LA SOURCE T.1 : LA GARDIENNE DU TALION
France – 2022
Genre : Anticipation, Policier
Scénariste : Sylvain Runberg, Olivier Truc, Gaël Brancherau
Illustrateur : Damour
Éditeur : Philéas
Pages : 88 pages
Date de Sortie : 25 août 2022
LE PITCH
Le monde s’est effondré, le temps de la reconstruction est venu… Mais l’unité de la communauté de La Source est ébranlée par une série de meurtres violents qui met en péril cette nouvelle société déjà bien fragile. Rachel est désignée pour enquêter, promue Gardienne du Talion. Un polar âpre dans un monde bouleversé par un désastre climatique, en quête de nouveaux repères.
Un village français
Quelques semaines après Patriarchy, le prolifique Sylvain Runberg, accompagné de quelques collègues, revient à l’exploration d’un futur proche peu radieux avec La Source. Quelques années dans l’avenir pour un récit qui ne choisit pas la voie du survival mais celle du polar. Intriguant.

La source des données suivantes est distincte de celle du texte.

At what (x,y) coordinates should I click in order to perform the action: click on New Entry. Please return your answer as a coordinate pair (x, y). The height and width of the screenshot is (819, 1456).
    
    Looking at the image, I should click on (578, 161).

Etrange comme de nombreux auteurs semblent ces derniers temps s’intéresser au monde d’après. Pas celui plus foireux encore du post-COVID, mais celui d’une post-apocalypse qui nous pend au nez. Dans La Source, quelques survivants se sont rassemblés dans une même communauté où ils s’efforcent de faire perturber des valeurs trop rares que sont le dialogue, la compréhension, l’égalité, l’échange, refusant d’un même mouvement tous les codes de la civilisation effondrée comme les religions ou l’autorité policière. Pourtant lorsque l’herboriste est assassiné avec toute sa famille mettant en danger l’équilibre du village, déjà bien malmené par une dangereuse épidémie, Rachel, ancienne policière qui espérait en avoir fini avec le képi, est sommée de délaisser ses moutons et revenir à son ancien métier pour enquête sur ce meurtre. Rédigé à six mains avec les romanciers et journalistes Olivier Truc (déjà sur On est chez nous) et Gaël Branchereau, La Source apporte un étonnant réalisme dans la description extrêmement soignée et creusée de l’organisation et la nature même du groupe de survivants. Les rôles de chacun, les prises de décisions uniquement par vote, le passé que l’on s’efforce d’effacer, la catastrophe dont on ne parle qu’à demi-mot, l’étrange personnage, l’épouvantail, qui guette avec ses chiens aux frontières du village, l’album mêle anticipation crédible, étude sociétal et étrangeté avec un bel équilibre qui repose justement énormément sur les personnages.
Les Crimes du futur
Et ce sont ces derniers qui nourrissent aussi l’enquête proprement dite, véritable fil rouge de ce premier tome, où l’on découvre comme les vieilles rengaines de violence, d’avidité, de défiance de l’autre et d’obscurantisme peuvent avoir la peau dure. La grande question restant ici la notion de justice, déjà souvent très trouble dans le monde contemporain, mais systématiquement ramenée pour certains à un désir brutal de vengeance et de purgation ici. Tel un personnage récurrent d’une série à son nom, Rachel, brasse et perturbe tous les membres de la communauté, en révélant autant les petits secrets que le simple quotidien dans ce monde incertain. Premier volume d’un diptyque dont on aimerait déjà connaitre la finalité, La Gardienne du Talion est aussi le lancement espéré d’une nouvelle série où l’on devrait découvrait d’autres affaires criminelles et mystères dans de nouveaux story-arcs à venir. Pour l’instant les suspects foisonnent et le potentiel est déjà là, même si on émet quelques réserves sur les dessins de Damour (La Cagoule) très habile et précis dans l’installation de ces décors de huis clos en pleine montagne rappelant inévitable le Sud-est de la France ou les sublimes paysages de l’Ardèche, dans la restitution des détails des habitations ou costumes, mais dont les personnages manquent souvent de caractère et d’expressivité, quitte pour certains à trop se ressembler en dehors de quelques détails cosmétiques (peaux, cheveux, barbe…). Une esthétique un peu trop classique et sobre pour un récit policier d’autant plus passionnant qu’il s’inscrit dans ce contexte si particulier et inédit.